Mais paradoxalement, Hugo ne cherche pas à contredire ses adversaires : il préfère montrer l'exagération de leur discours. À les entendre, c'est un « ogre » qui écrase tout avec ses pieds (comme dans les contes pour enfants). D'ailleurs, l'expression fouler aux pieds est étrangement disloquée pour insister maladroitement sur le CCM.

« J'ai dit à l'ombre : Sois // Et l'ombre fut »... C'est Dieu normalement, qui dit fiat lux (que la lumière soit). Victor Hugo devient Satan en personne ! Le « chaos du siècle ... la chute de tout » : ce sont des hyperboles, des figures d'exagération. L'acte d'accusation est démesuré.

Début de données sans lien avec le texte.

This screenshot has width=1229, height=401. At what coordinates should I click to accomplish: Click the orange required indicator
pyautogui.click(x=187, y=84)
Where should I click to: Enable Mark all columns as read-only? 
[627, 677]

On pourrait d'ailleurs filer cette métaphore biblique, mais on continue sur des objets avec cette étrange « urne des nuits » (du côté de la mythologie grecque) qui se transforme en « pioche inepte » : ces images donnent surtout l'impression que ces accusateurs font feu de tout bois.

Ils utilisent en plus des effets d'accumulation qui sonnent faux : les conjonctions de coordination sont multipliées (c'est une polysyndète) : « Et hideux … et l'ombre … et je suis … et j'ai vidé » autant de reproches jetés sans logique ni progression.

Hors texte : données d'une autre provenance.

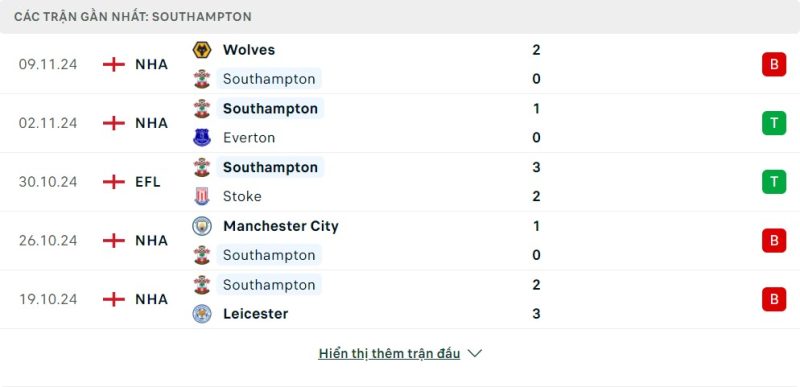Click the 'Các trận gần nhất: Southampton' header
Screen dimensions: 800x387
(133, 16)
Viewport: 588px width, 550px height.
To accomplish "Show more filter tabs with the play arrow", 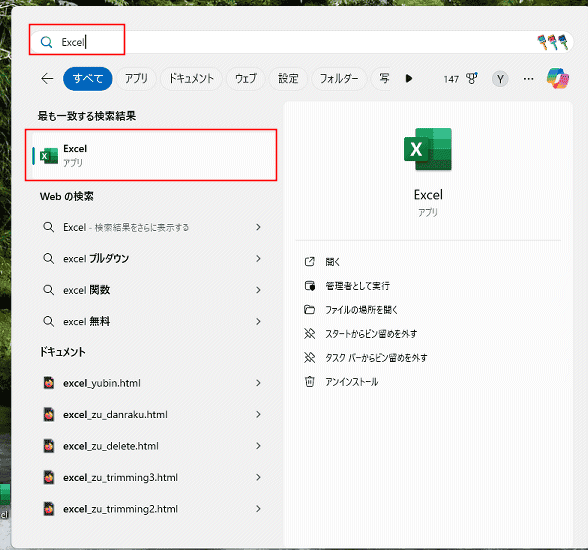I will pos(409,78).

Ici par exemple, on peut supposer le début d'une gradation (une augmentation en intensité) : la tragédie au-dessus de la langue, l'art devant la tragédie… Mais alors, les dogmes dominent de l'art, et le conservatoire contrôle les dogmes ! C'est exactement ce que Hugo reproche à ses adversaires : ils créent des règles qui vont à l'encontre de l'art et de la simple expression des idées.

« Toute cette clarté s'est éteinte » : le déterminant démonstratif « cette » renvoie aux dogmes et au conservatoire : c'est ironique (l'auteur laisse entendre l'inverse de ce qu'il dit). Ces « clartés » ne sont à ses yeux que des règles poussiéreuses qui empêchent la liberté en art, la véritable clarté.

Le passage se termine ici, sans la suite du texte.